The broader S&P 500 fell 2.6 percent, while the Nasdaq Composite — loaded with tech companies that are highly sensitive to changes in interest rate expectations — fell 3.3 percent.
The moves came after a report on Tuesday showed U.S. consumer prices rose 0.1 percent in August, compared with expectations for a 0.1 percent drop from the previous month. The annual rate came in at 8.3 percent from 8.5 percent in July, but was higher than the 8.1 percent Wall Street economists had forecast.
Core consumer price growth — which strips out volatile items such as energy and food — rose to 6.3 percent from 5.9 percent.
“The [consumer price index] The report was unequivocally negative for the stock markets. A hotter-than-expected report means we will continue to be under pressure [Federal Reserve] Policy through rate hikes. “This reverses any ‘Fed Pivot’ where markets were optimistic about the future,” said Matt Perron, director of research at Janus Henderson Investors.
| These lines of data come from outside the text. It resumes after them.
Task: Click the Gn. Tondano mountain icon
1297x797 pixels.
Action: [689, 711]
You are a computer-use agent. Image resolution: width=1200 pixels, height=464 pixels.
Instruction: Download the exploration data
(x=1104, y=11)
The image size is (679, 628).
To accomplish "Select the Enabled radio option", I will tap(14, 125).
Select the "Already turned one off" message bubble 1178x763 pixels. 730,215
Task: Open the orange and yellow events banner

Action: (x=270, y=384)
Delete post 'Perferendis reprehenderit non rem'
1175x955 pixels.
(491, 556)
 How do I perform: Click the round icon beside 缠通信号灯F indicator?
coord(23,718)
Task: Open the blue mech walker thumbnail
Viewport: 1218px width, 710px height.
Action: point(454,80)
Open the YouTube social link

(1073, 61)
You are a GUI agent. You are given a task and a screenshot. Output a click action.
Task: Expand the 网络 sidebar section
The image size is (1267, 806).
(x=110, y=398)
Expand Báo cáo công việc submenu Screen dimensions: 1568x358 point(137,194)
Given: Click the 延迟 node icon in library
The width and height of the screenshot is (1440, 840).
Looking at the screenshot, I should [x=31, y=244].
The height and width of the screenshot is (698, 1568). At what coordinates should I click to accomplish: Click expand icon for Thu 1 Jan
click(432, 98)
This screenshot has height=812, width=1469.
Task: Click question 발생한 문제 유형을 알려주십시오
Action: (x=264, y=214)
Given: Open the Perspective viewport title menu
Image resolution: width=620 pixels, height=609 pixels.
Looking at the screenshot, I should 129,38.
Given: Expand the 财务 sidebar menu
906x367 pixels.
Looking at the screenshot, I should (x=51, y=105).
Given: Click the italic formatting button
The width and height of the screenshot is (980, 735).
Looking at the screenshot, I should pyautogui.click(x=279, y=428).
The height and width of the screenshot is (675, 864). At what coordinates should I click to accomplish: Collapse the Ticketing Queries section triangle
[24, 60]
In government debt markets, the yield on the two-year U.S. Treasury note rose 0.17 percentage points to 3.74 percent, reflecting a sharp drop in bond prices. The 10-year yield rose 0.07 percentage points to 3.43 percent.
Germany’s two-year bund yield was up 0.09 percentage points to 1.39 percent, while the 10-year yield was up 0.07 percentage points to 1.72 percent.
The dollar rose 1 percent against six peers, both down about 1 percent, as the euro and pound retreated.
Tuesday’s inflation report was widely expected ahead of the U.S. Federal Reserve’s next monetary policy meeting at the end of September. Markets are pricing in the likelihood of a third consecutive 0.75 percentage point interest rate hike by the central bank and further rate hikes in November and December. of Central Bank The current target range is 2.25 to 2.50 percent.
“Markets often react violently to every report,” said Jim Paulson, chief investment officer at Leuthold Group. “I’m sure the feds are looking at a lot of reports and realizing past economic policies . . . [such as rate rises] There are lagged implications on inflation and growth, which will already dampen both at least next spring.”
In Europe, the regional Stoxx 600 fell 1.1 percent after rising 1.8 percent in the previous session. London’s FTSE 100 lost 0.9 percent.
In Asia, mainland China’s CSI 300 index rose 0.4 percent and Hong Kong’s Hang Seng fell 0.2 percent, as markets in greater China reopened following a national holiday. Japan’s Topix rose 0.3 percent.